A first speaker array that outputs a sound based on a first speaker drive signal and forms a predetermined sound field;
A second speaker array disposed at a position different from the first speaker array and outputting a sound based on a second speaker driving signal to form a sound field that cancels the predetermined sound field. Silent sound field forming device.
An acquisition unit that acquires information about a mute area that cancels the predetermined sound field;
The local silenced sound field forming device according to claim 1, further comprising: a drive signal generation unit configured to generate the first speaker drive signal and the second speaker drive signal based on information about the silence area.
The acquisition unit acquires, as information about the silence area, a first distance from the first speaker array to the silence area and a second distance from the second speaker array to the silence area.
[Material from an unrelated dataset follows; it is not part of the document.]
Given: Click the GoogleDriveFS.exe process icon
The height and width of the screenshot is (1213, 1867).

The local silencing sound field forming apparatus according to claim 2.
The local silenced sound field forming device according to claim 3, wherein the drive signal generating unit generates the second speaker drive signal that forms a sound field having a phase opposite to the predetermined sound field in the silenced area.
The drive signal generation unit generates a first spatial frequency spectrum of the first speaker drive signal based on the first distance, and generates the second speaker drive signal based on the second distance. Generating a second spatial frequency spectrum;
A spatial frequency synthesizer that performs spatial frequency synthesis on each of the first spatial frequency spectrum and the second spatial frequency spectrum to generate a first temporal frequency spectrum and a second temporal frequency spectrum;
A time-frequency synthesizer that performs time-frequency synthesis on each of the first time-frequency spectrum and the second time-frequency spectrum to generate the first speaker drive signal and the second speaker drive signal; The local sound deadening field forming device according to claim 3, further comprising:
The drive signal generation unit generates the first speaker drive signal by convolving a filter coefficient corresponding to the first distance and a sound source signal, and a filter coefficient corresponding to the second distance and the The local silenced sound field forming apparatus according to claim 3, wherein the second speaker driving signal is generated by convolving a sound source signal.
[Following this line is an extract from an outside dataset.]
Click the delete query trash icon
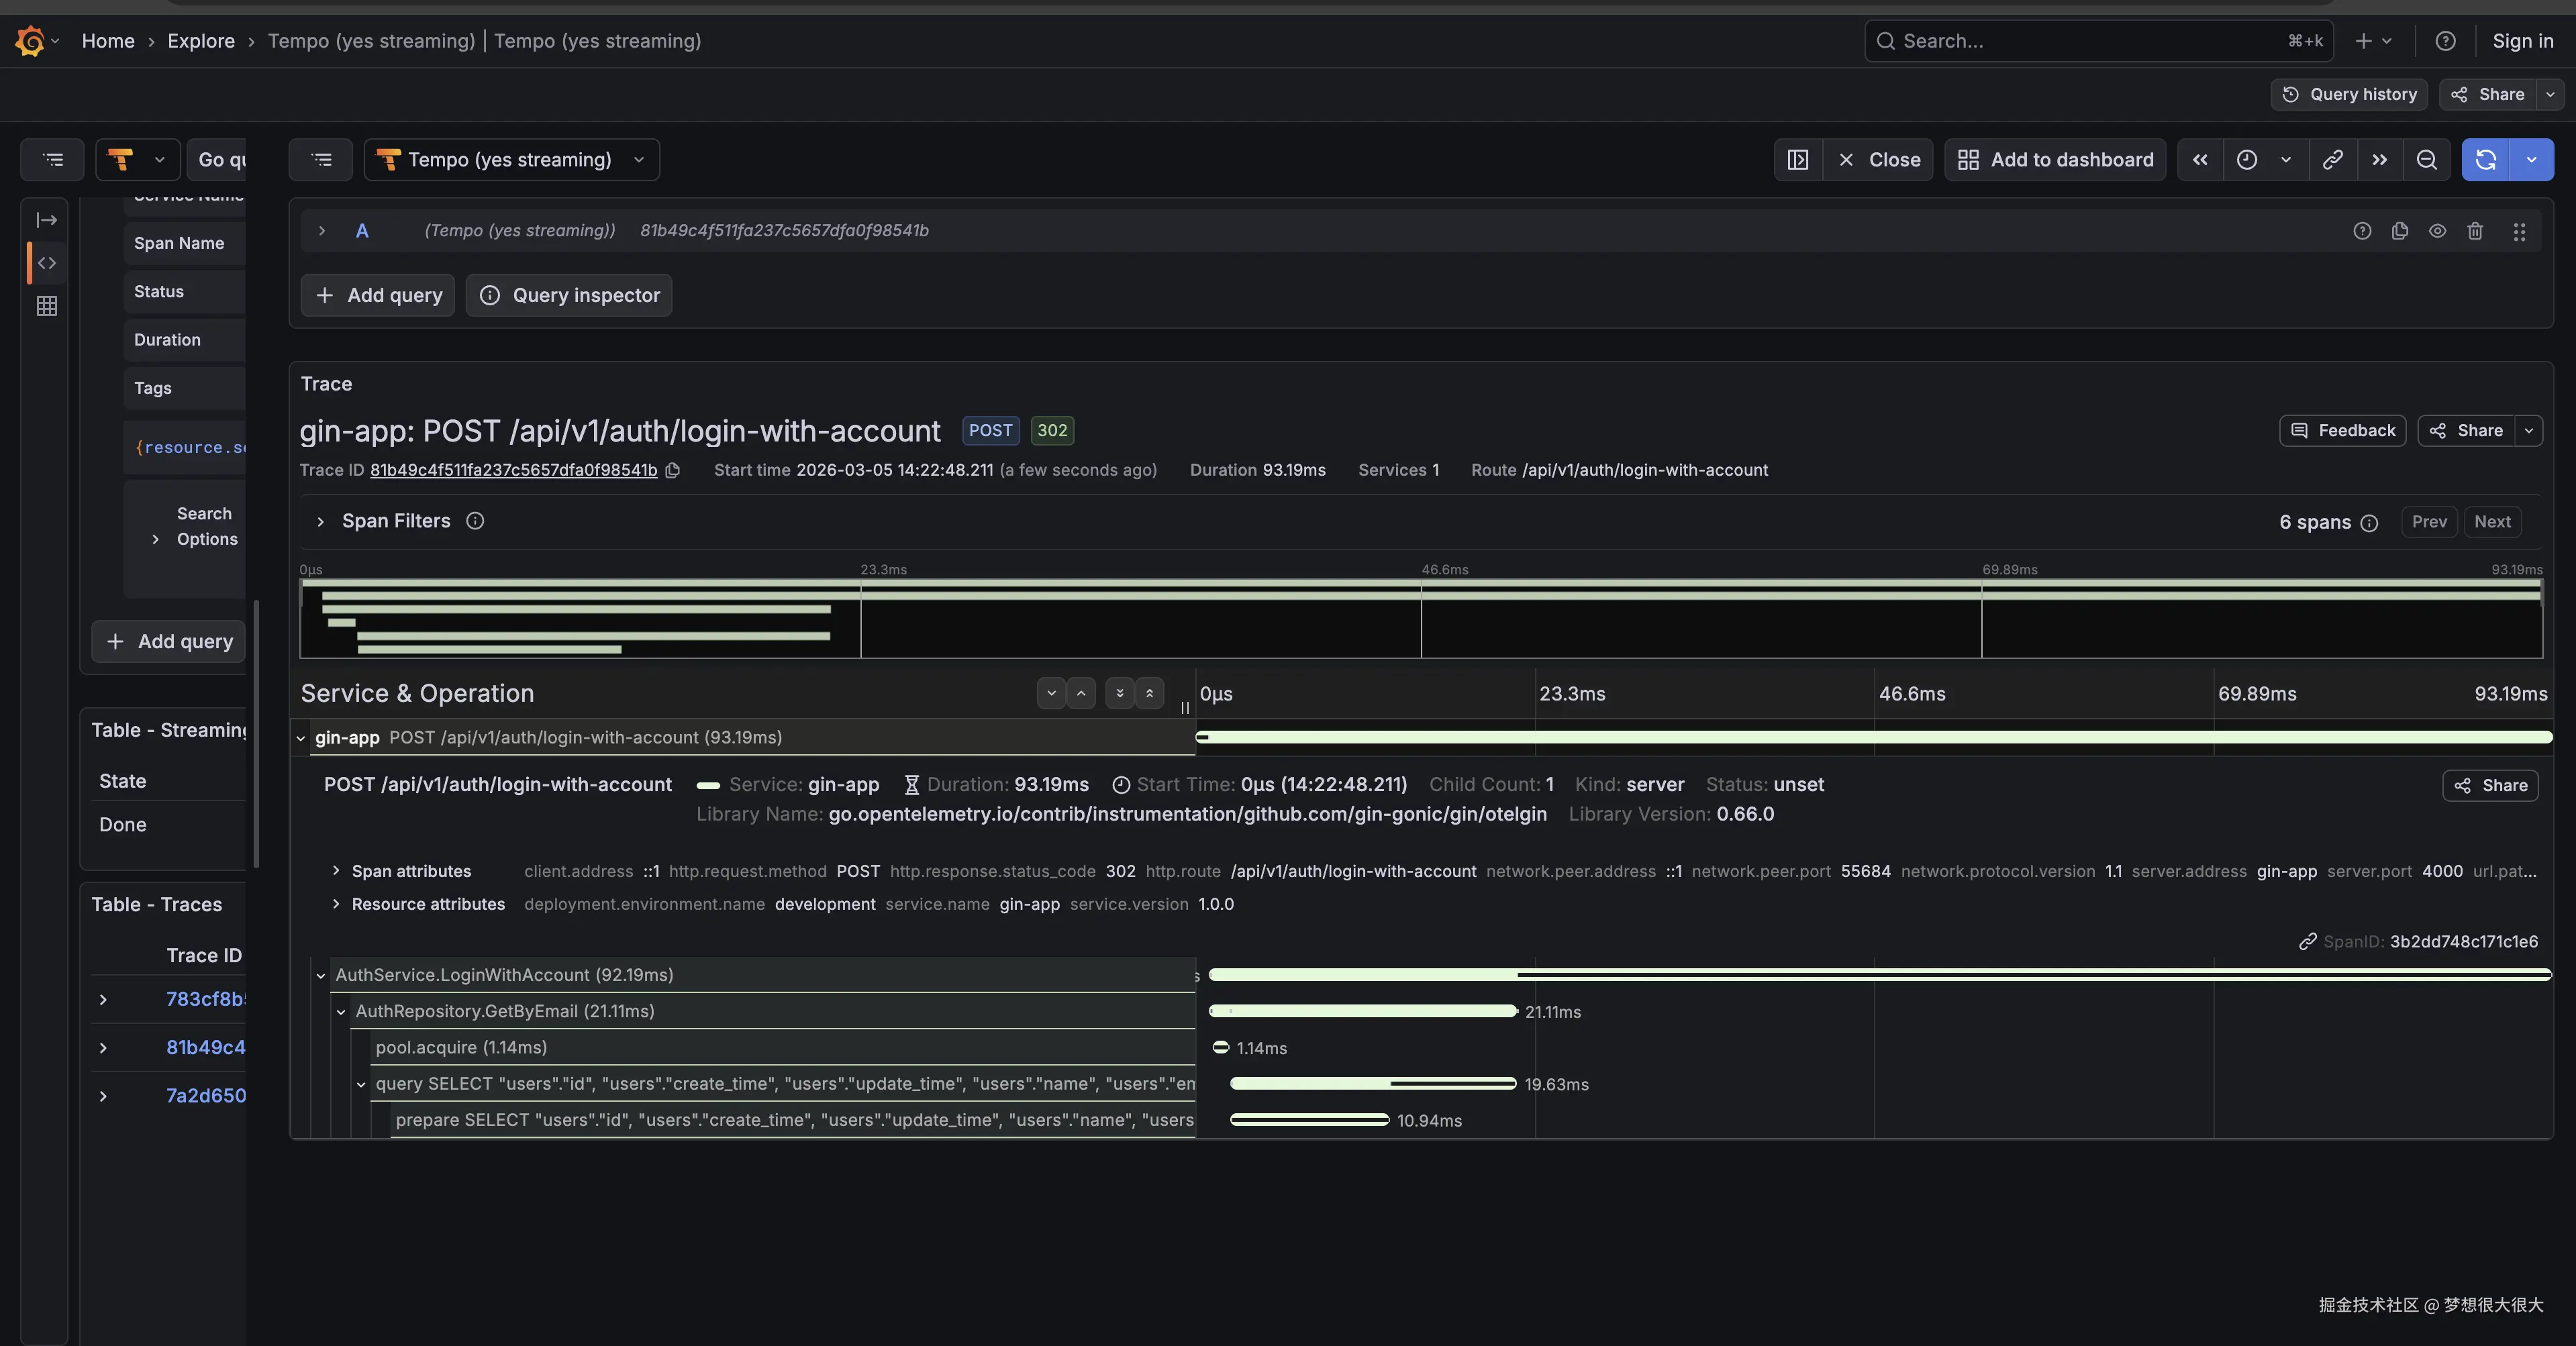This screenshot has height=1346, width=2576. (x=2475, y=231)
The local muffler field forming apparatus according to claim 1, comprising a plurality of the second speaker arrays.
The local silenced sound field forming apparatus according to claim 7, wherein distances between the first speaker array and each of the plurality of second speaker arrays are different from each other.
The local muffler field forming apparatus according to claim 1, wherein the first speaker array and the second speaker array are a linear speaker array or an annular speaker array.
A local muffler field forming method of a local muffler field forming apparatus comprising a first speaker array and a second speaker array arranged at a position different from the first speaker array,
The first speaker array outputs a sound based on a first speaker driving signal to form a predetermined sound field;
A local muffler sound field forming method including a step in which the second speaker array outputs a sound based on a second speaker drive signal to form a sound field that cancels the predetermined sound field.
A computer for controlling a local sound deadening field forming apparatus including a first speaker array and a second speaker array disposed at a position different from the first speaker array;
Outputting a sound based on a first speaker drive signal by the first speaker array to form a predetermined sound field;
A program for executing a process including a step of causing the second speaker array to output a sound based on a second speaker driving signal to form a sound field that cancels the predetermined sound field.